Возможно, с тех пор моя вера в бога надломилась. Тетя прожила еще несколько лет, съехала от нас, а потом просила меня простить ее и все понять. Я, конечно, сказал, что прощаю. Соврал.

Теперь тети нет, ее могила где-то в Украине, а я в Москве, иду в шортах и футболке в церковь за куличом. Я не верю в бога, но я верю, что мне нужно что-то есть, чтобы прожить еще один день. У храма столпотворение, сладко пахнет ладаном и свечами. Толпа окружила попа, который ходил по кругу, тряс кадилом и пел молитвы.
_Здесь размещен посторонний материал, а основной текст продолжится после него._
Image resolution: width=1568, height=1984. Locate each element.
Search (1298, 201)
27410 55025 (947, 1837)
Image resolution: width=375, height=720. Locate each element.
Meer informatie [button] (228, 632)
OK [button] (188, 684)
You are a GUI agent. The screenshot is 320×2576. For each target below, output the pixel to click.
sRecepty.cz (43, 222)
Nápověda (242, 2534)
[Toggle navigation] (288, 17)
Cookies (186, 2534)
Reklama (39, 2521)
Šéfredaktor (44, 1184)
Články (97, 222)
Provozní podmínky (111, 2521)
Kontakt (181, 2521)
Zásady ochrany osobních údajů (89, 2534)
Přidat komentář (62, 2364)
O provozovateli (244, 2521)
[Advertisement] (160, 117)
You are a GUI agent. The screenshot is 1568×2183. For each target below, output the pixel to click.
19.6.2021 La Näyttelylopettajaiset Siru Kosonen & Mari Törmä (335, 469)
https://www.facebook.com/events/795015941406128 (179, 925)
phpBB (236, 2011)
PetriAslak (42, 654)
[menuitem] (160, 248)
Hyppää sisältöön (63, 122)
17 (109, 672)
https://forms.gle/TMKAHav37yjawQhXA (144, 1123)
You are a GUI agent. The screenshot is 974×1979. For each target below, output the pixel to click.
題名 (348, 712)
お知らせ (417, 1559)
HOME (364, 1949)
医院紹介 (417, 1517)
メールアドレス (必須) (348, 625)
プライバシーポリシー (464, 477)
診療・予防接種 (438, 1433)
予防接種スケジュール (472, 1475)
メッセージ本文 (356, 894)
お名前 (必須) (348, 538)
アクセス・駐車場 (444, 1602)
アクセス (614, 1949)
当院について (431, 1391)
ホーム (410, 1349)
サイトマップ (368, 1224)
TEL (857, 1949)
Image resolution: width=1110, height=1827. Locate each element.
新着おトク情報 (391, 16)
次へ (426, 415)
— Да воскреснет Бог, и расточатся врази Его. И да бежат от Лица Его ненавидящии Его…

— Яко исчезает дым, да исчезнут, яко тает воск от лица огня…

— Тако да погибнут грешницы от Лица Божия, а праведницы да возвеселятся…

— Сей день, егоже сотвори Господь, возрадуемся и возвеселимся в онь…

Я протиснулся сквозь толпу, чтобы изучить территорию. Нигде не было видно ни яиц, ни куличей — словом, никакой еды. Только святой дух. В этот момент попу, который читал молитвы, подали чан со святой водой, которой он начал щедро окроплять толпу. Блаженные подавались телами вперед, чтобы капли попали и на них. Я засмотрелся на это и вдруг вспомнил, как в детстве, когда мы с родителями ходили по птичьему рынку, где-то совсем рядом зазвенели колокола храма. Я поднял голову и увидел, как испуганные голуби разлетаются в небе. Тогда мне показалось, что меня прямо сейчас засосет в это небо под звуки колокольного звона. От страха я тогда вжал голову в плечи и убежал.

Мои мысли резко прервал шлепок воды в лицо. Поп не пожалел на меня святой воды, обмочив лицо и футболку. Я развернулся и пошел прочь от храма, утирая лицо. В душе была глубокая обида: бог послал вороне кусочек сыра, а мне не смог послать даже кулича кусок.